The Buoyant Force and School Innovation

As many of our schools are in the process of change and reinvention, do we consider the buoyant force in our planning? For example, schools offering the MYP for the first time might have their older learners “test out” the Personal Project. How does that go with learners who have been enculturated to a different way of doing things? What would we expect to see with the following cohorts, who are more used to the programme?

Similarly, if we are going through dramatic change in a school, where are we investing the efforts? We can harness the buoyant force to drive the change by creating the change earlier in the continuum – and then planning for those learners pushing upwards.

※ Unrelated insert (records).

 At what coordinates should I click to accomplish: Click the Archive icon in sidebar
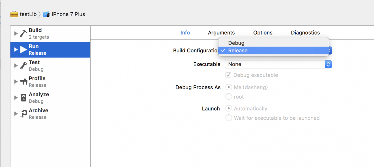click(24, 114)
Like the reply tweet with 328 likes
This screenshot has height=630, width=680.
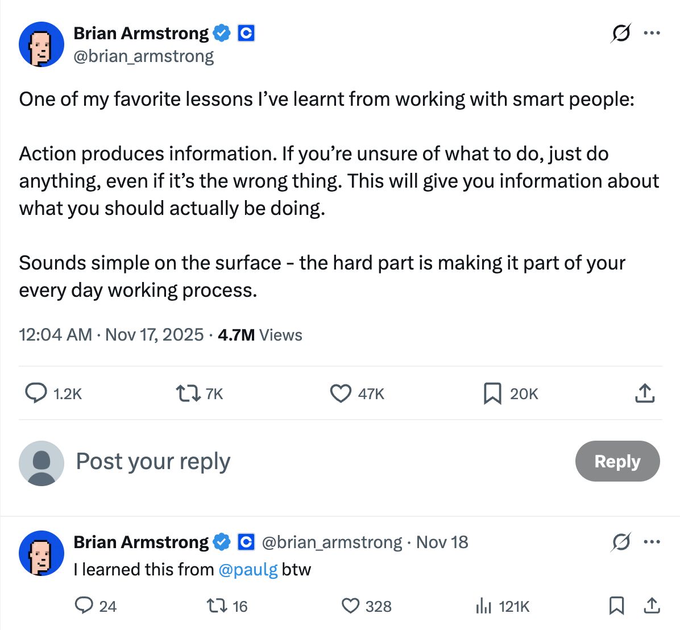click(350, 606)
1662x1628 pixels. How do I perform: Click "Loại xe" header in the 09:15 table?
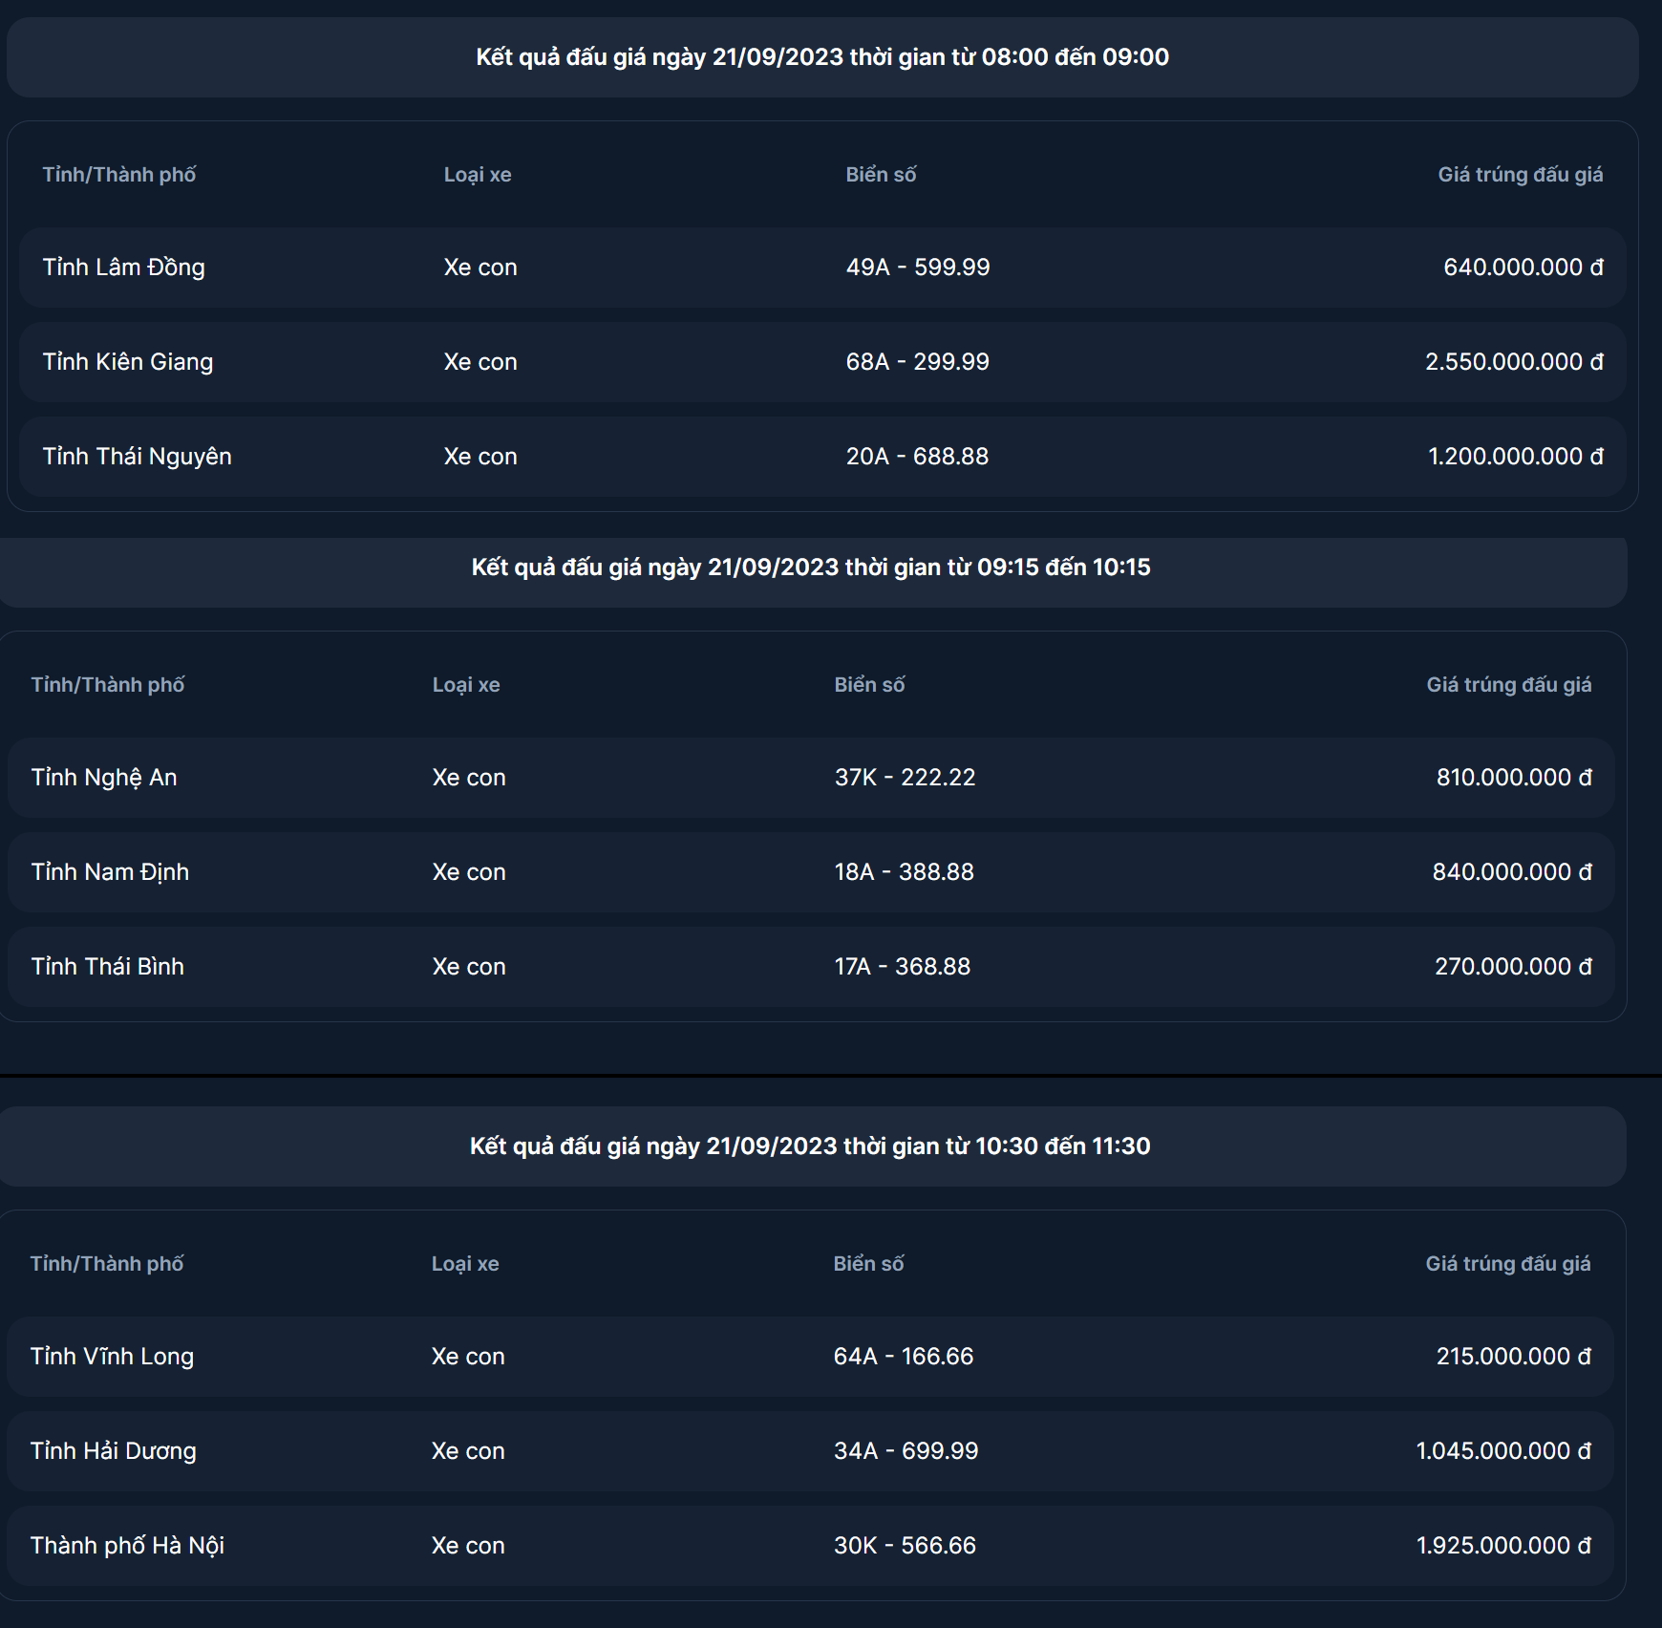coord(466,685)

Did they do something fab in Grade 8? Great, then how do we make the most of it in Grade 9? Is everyone on board? How do we expect to see this cohort raise our game?

An L2 Reflection

This was my first Learning2 Conference. Despite following it for years, there was always a clash with school commitments, prioritising others on the budget or transition. I’m so glad I finally went I’m over conferences in the regular format and the opportunity and challenge of being an L2 Leader was well worth the time and effort. The people were amazing and it felt like a productive, supportive, calm and inspiring community.

When I agreed to do the talk I had the kernel of the idea, based on the blog post. In a day, with some coaching and feedback, I was pretty happy with the product. I’m very used to leading workshops and active conference breakout sessions, so “doing a talk” was a new experience. Watching it back, there is plenty I’d change. It’s a bit TED-y. The lights were bright. But the response was positive and we had some great conversations afterwards. I am expanding this into a workshop for our school’s “Future of Education Now” Conference, where we will unpack the big ideas.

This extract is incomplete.